## TASK DETAILS
In the material, starting at its first line and ending at the line that contains "coord(171,134)", replace "bug icon" with "settings icon" and reproduce those lines with nothing else changed. Leave the pictures out of your answer.
═════ SOURCE RECORDS ═════
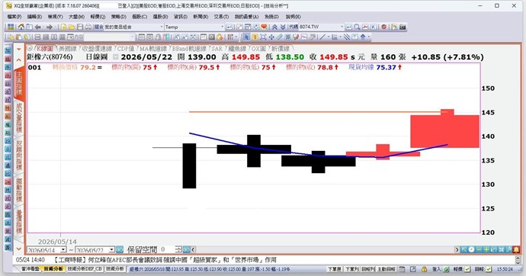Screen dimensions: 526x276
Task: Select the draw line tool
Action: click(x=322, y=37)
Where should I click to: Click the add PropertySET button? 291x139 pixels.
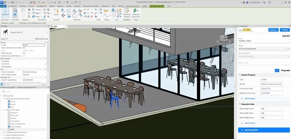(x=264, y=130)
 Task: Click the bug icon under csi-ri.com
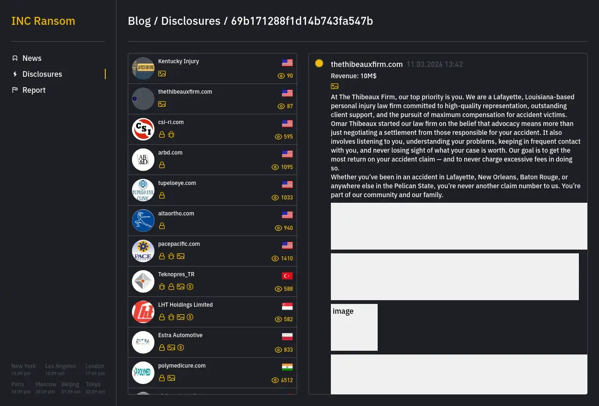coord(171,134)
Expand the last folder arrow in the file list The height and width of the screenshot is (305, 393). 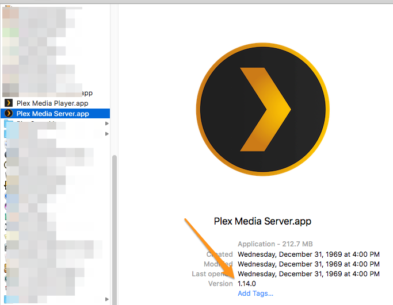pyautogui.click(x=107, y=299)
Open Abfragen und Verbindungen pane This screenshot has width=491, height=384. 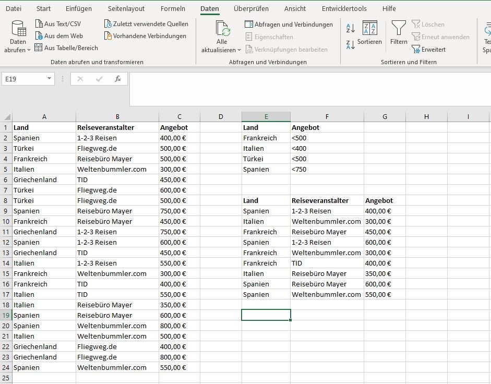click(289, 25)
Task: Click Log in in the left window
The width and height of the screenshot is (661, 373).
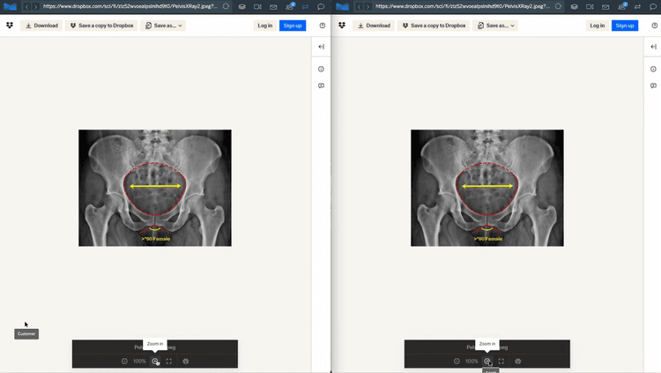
═════
## OUTPUT OF THE TASK
Screen dimensions: 526x276
Task: Select the draw line tool
Action: click(x=322, y=37)
Where should I click to: Click the add PropertySET button? 291x139 pixels.
(x=264, y=130)
 Task: Click the settings icon under csi-ri.com
coord(171,134)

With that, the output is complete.